Shaw knew better. He suffered a similar injury in high school and barely even blinked.
“It wasn’t the next game that he played. It was the next series,” said Lee Shaw, who’s now coaching at Rabun County High in Northeast Georgia where he grew up and played high school football. "That’s just Connor. He has an unbelievable sense of loyalty to the team and feels like he’s letting his team down if he’s not out there.
“It’s been that way since he started picking up a football.”
Shaw gets that fiery resolve honestly. He grew up in a sports-minded family where competition was a way of life.
His father, Lee, played football at Western Carolina. His mother, Dawn, played basketball at North Georgia College. His brother, Jaybo, played quarterback at Georgia Tech and then later Georgia Southern, and his sister, Anna Kate, is on a tennis scholarship at Georgia Southwestern.
“We competed in everything we did, and that tough mentality definitely comes from my parents,” Shaw said.
And when he says everything, he means everything.
“From rolling up windows the fastest to seeing who could buckle their seatbelts the fastest,” Lee joked.
The family beach trips became miniature Superstars competitions.
“We’d have the nightly Putt-Putt tournaments and then the tennis tournaments where we’d divide up and play, and if we could have found a basketball goal somewhere, then it really would have been on,” Lee said.
“It was competition 24-7. I didn’t let them win at anything until they earned it, and when they earned it, they would let me know real fast that they beat me.”
Even with the shoulder injury he suffered in the UCF game earlier this season, Shaw is significantly healthier than he was at any time a year ago when he fractured his scapula in his throwing shoulder against Vanderbilt in the opener and suffered a Lisfranc fracture in his left foot in late October against Tennessee.
“I don’t see how he finished the season a year ago, to be honest with you,” said Lee, who typically drives all night to attend Shaw’s games on Saturdays after coaching his team on Friday nights.
“He’d run on the side of his foot for so long that he had to learn to walk heel-toe again. But, again, he’s just so driven to not let his team down.”

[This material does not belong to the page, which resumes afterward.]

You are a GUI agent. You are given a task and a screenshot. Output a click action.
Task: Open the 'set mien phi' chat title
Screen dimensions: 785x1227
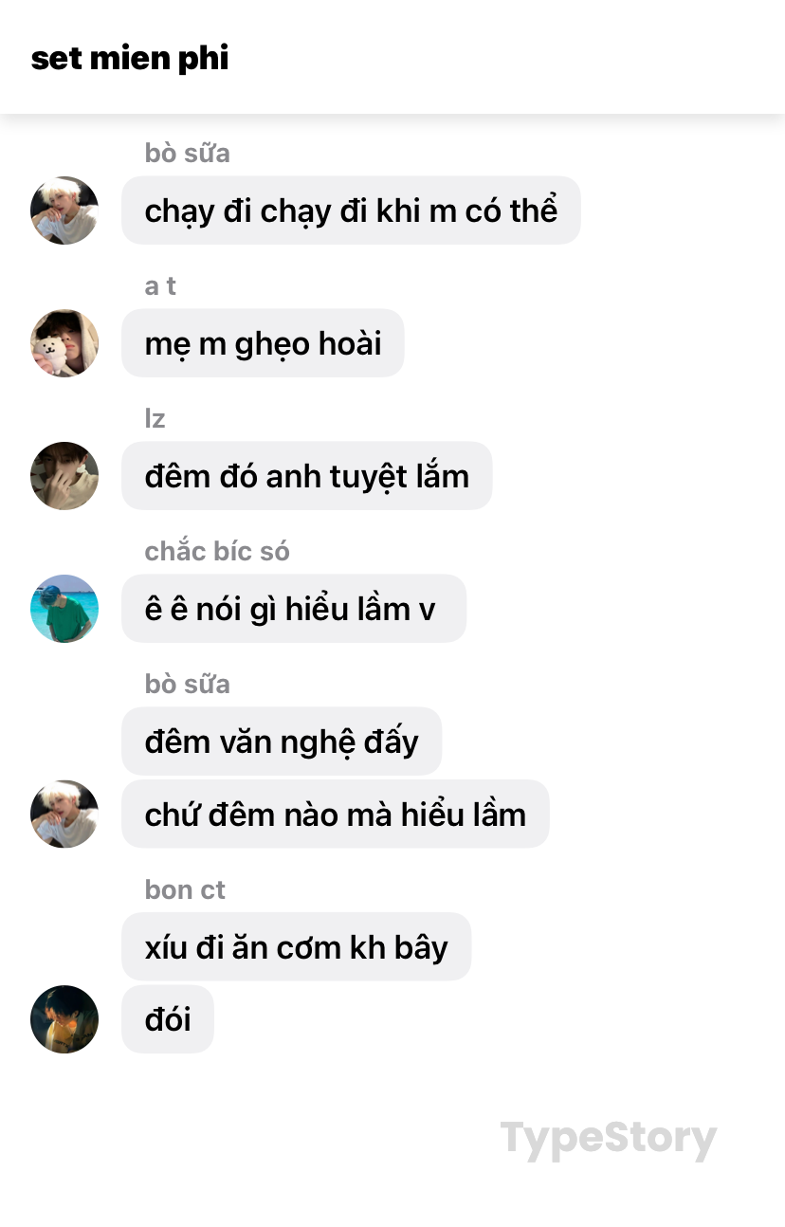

He’s equally determined to have his teammates’ backs. That was never more apparent than the aftermath of the Jadeveon Clowney dust-up two weeks ago when the Gamecocks’ star defensive end didn’t play against Kentucky. After the game, Shaw offered a passionate defense of Clowney and made it clear that there was no division in the Gamecocks’ locker room.
“It really did piss me off,” Shaw said. “Everybody around us was making it such a big deal even though it didn’t faze us in the locker room. People were really crucifying Clowney after one game, and people get hurt all the time. I had to step up and say something and make sure people realize that Clowney has helped us win a lot of big-time games and he will in the future as well.”
Those kind of leadership skills should serve Shaw well when he’s done with football.
He’s interesting in getting into special forces with the military and has a couple of buddies who are Army Rangers. He’s already gone sky-diving with them this offseason and is continually picking their brains.
“If that ends up being his calling, he’d make one heck of a soldier,” Lee said.
For the time being, Shaw will have to settle for being one heck of a quarterback.
But, then, Shaw has never been in it for the attention.
“Ten years from now, people aren’t going to ask Connor Shaw, ‘How much attention did you get?’ ” Spurrier said. “They’re going to ask him, ‘What was your record? How many games did you win, and how many games did you lose?’ That’s basically all that’s going to be remembered when your playing days are over.”
Shaw wouldn’t have it any other way, and he’ll only cement his legacy if he can guide the No. 11 Gamecocks to Atlanta for a shot at their first SEC championship.
“One of the reasons I came to South Carolina was there was an opportunity to do a lot of things for the first time,” Shaw said. “We’ve done some of those things, but have more to do.”
Like any fierce competitor, Shaw wants to be remembered as a winner.
But there’s also something else that’s even dearer to his heart.
“Just being a good teammate and playing through everything I could to always be there for this team,” Shaw said. “That’s how I hope I’ll be remembered.”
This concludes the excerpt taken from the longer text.